▸ **Prompt**: Word for word, copy the listing below and leave out its images.
◇ ◇ ◇ ◇ ◇
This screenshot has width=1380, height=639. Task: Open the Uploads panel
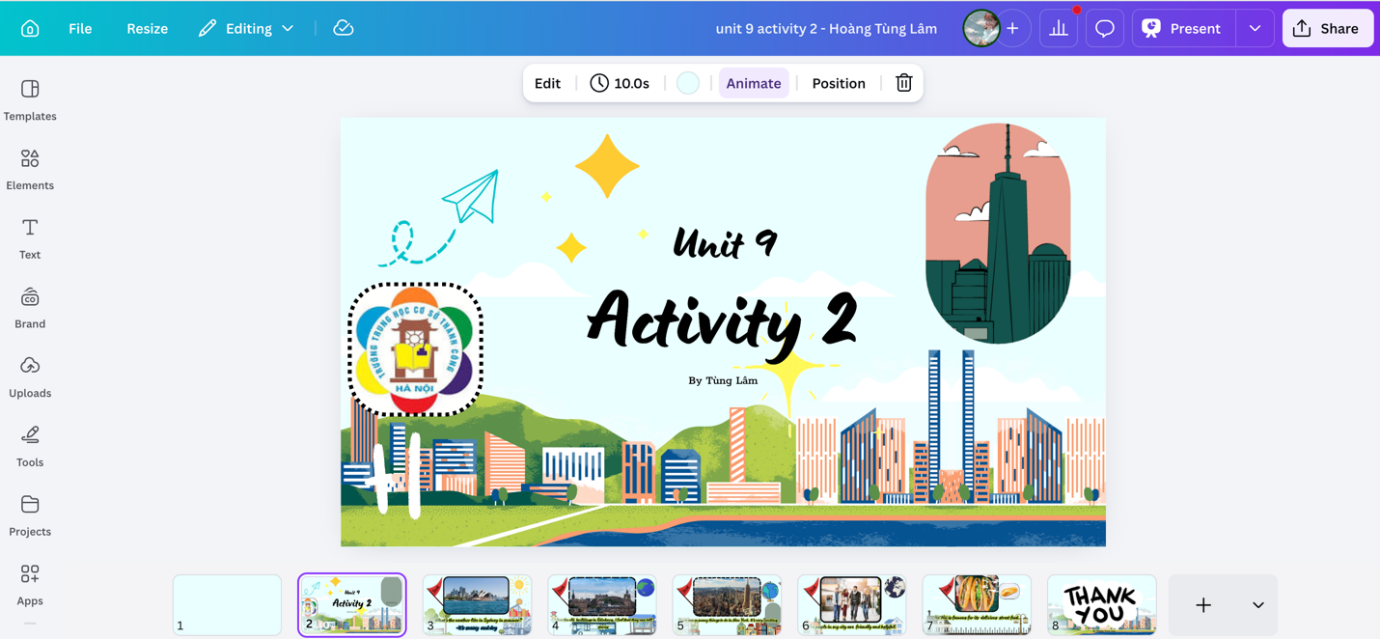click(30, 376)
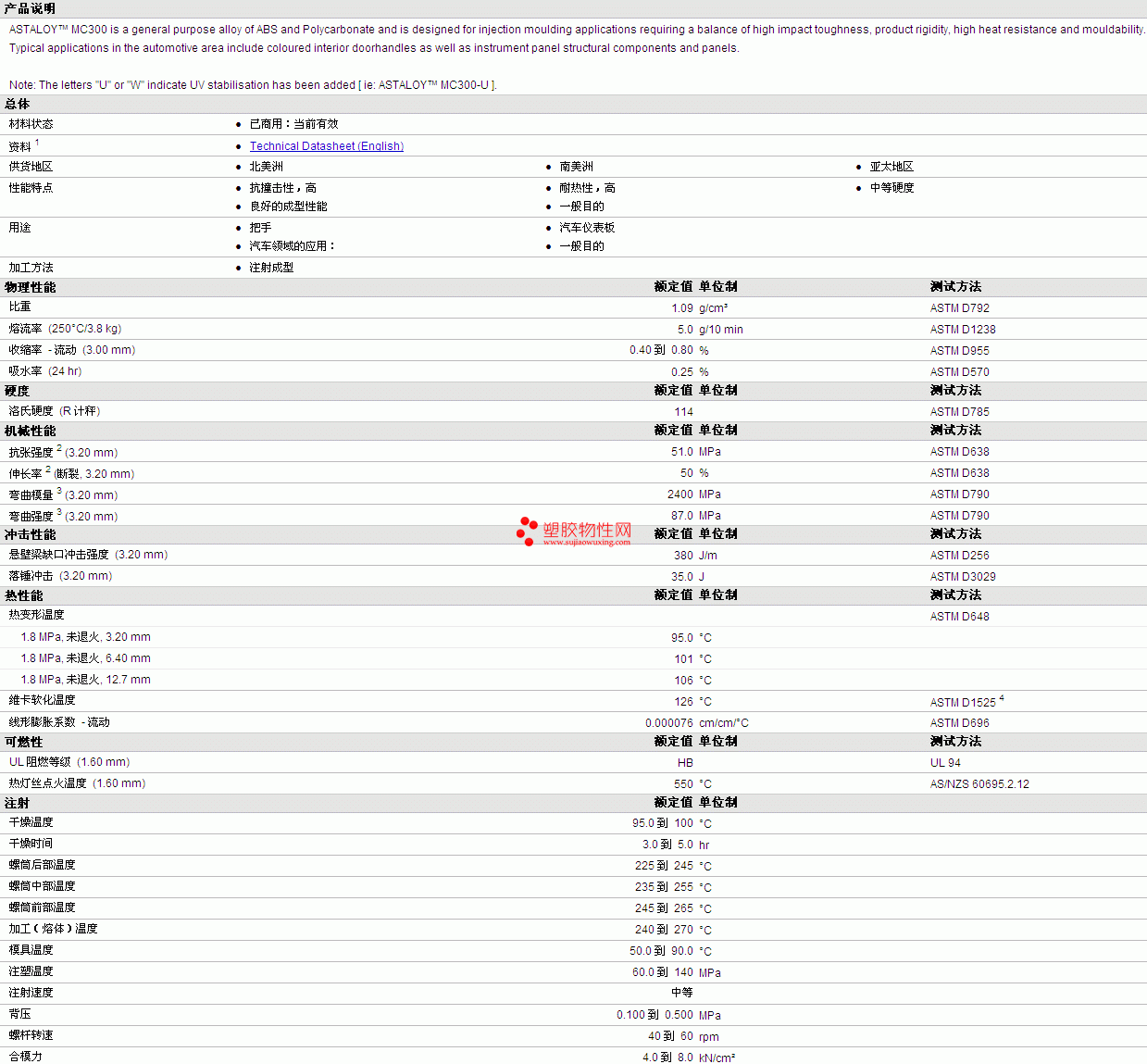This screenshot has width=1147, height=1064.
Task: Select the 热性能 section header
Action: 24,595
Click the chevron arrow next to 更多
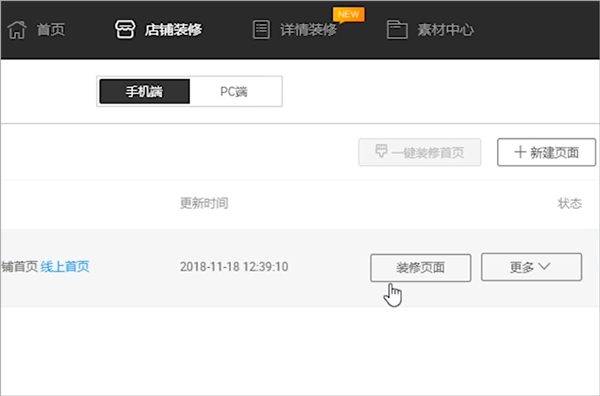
◇ ◇ ◇ ◇ ◇
▸ **Finished exercise**:
This screenshot has width=1380, height=639. Task: Open the Uploads panel
click(30, 376)
This screenshot has width=1147, height=1064.
Task: Select the 热性能 section header
Action: 24,595
Click the chevron arrow next to 更多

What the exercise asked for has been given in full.